If it's envelope data, you should specify what headers your MTA is adding
to the message such that programs such as Procmail can see the envelope
data. This isn't inherently part of the headers.
Also, you may be better off setting up a filter in your MTA to reject these
at SMTP delivery time - thus advising legitimate senders (perhaps your
users) that the message is being rejected. Accepting and THEN bouncing the
message is problematic.
Consider also whether you want the rule to apply only to addresses at your
domain(s), or to ANY address pair - it isn't wholly uncommon for people to
address a group of recipients as BCC and themselves as the TO:. This
wouldn't meet the criteria of an ENVELOPE TO: and FROM: match unless of
course that person was your customer (and is receiving the individual copy
addressed to themselves), but if you're using non-envelope - plain From:
and To: headers - then such messages will match.

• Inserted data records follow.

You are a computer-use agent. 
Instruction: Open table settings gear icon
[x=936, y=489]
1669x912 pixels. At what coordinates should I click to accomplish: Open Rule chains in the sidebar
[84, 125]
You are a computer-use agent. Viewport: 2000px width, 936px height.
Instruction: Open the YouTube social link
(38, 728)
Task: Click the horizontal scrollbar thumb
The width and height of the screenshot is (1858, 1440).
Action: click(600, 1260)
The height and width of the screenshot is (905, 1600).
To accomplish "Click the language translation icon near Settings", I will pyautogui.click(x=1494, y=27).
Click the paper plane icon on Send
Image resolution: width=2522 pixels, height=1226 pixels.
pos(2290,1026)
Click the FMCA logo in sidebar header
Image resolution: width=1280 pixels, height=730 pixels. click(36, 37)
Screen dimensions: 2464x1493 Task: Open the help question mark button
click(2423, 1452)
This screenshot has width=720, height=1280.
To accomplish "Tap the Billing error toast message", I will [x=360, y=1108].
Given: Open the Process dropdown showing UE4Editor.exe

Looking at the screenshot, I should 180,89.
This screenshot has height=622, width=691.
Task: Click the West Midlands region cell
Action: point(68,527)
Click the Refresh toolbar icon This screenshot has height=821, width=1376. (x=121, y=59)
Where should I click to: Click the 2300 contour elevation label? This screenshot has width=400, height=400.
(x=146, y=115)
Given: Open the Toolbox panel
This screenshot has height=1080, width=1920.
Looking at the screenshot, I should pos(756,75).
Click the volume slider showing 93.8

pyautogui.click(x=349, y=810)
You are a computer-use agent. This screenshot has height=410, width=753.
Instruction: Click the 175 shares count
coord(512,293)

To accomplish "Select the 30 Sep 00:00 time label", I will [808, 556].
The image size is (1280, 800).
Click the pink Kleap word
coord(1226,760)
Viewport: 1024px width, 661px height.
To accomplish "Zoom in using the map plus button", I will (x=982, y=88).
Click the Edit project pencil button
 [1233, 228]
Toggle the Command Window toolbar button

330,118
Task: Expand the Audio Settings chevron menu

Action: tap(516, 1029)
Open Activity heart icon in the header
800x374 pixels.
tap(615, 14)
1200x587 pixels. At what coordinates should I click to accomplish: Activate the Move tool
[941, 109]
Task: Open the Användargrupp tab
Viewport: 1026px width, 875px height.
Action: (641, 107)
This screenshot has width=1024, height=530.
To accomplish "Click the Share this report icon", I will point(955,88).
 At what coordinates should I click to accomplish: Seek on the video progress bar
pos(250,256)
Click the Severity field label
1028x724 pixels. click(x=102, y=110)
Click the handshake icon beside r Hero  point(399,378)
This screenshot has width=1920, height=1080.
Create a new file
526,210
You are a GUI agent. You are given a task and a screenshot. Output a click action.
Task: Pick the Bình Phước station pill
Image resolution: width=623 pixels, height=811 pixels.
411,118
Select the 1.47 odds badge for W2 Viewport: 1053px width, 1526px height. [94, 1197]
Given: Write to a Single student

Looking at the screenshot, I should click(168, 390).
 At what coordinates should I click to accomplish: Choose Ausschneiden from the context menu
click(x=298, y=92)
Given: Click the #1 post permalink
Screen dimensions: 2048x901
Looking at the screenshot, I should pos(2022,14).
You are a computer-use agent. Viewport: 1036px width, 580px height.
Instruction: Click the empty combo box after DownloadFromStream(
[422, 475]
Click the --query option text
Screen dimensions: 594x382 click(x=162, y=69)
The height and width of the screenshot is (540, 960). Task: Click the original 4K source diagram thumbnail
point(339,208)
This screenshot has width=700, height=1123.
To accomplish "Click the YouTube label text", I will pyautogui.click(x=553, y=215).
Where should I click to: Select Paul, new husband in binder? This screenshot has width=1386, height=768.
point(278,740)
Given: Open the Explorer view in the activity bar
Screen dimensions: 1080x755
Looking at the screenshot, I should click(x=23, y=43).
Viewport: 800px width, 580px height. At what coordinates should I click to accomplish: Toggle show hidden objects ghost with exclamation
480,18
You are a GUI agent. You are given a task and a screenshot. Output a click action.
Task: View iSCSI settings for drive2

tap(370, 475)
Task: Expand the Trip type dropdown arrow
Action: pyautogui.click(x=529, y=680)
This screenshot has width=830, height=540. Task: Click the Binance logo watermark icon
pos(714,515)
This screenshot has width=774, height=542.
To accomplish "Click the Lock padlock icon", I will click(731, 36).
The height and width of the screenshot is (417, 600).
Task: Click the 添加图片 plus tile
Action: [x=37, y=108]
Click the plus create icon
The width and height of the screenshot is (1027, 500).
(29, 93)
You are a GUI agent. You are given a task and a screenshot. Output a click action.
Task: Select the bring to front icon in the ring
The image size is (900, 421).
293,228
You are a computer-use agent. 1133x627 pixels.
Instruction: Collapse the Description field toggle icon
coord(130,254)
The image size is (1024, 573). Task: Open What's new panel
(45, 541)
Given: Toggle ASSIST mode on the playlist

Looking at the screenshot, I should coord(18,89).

If the emails you're trying to block are spoofing your own domain, you
should consider setting up your MTA to require SMTP authentication. Local
(shell) users would have no problems sending, and any users mailing into
your SMTP would need to authenticate in order to do so. This protects your
own server from being hijacked to send mail out to other sites as if they
came from your users.
---
Sean B. Straw / Professional Software Engineering
Procmail disclaimer: <http://www.professional.org/procmail/disclaimer.html>
Please DO NOT carbon me on list replies. I'll get my copy from the list.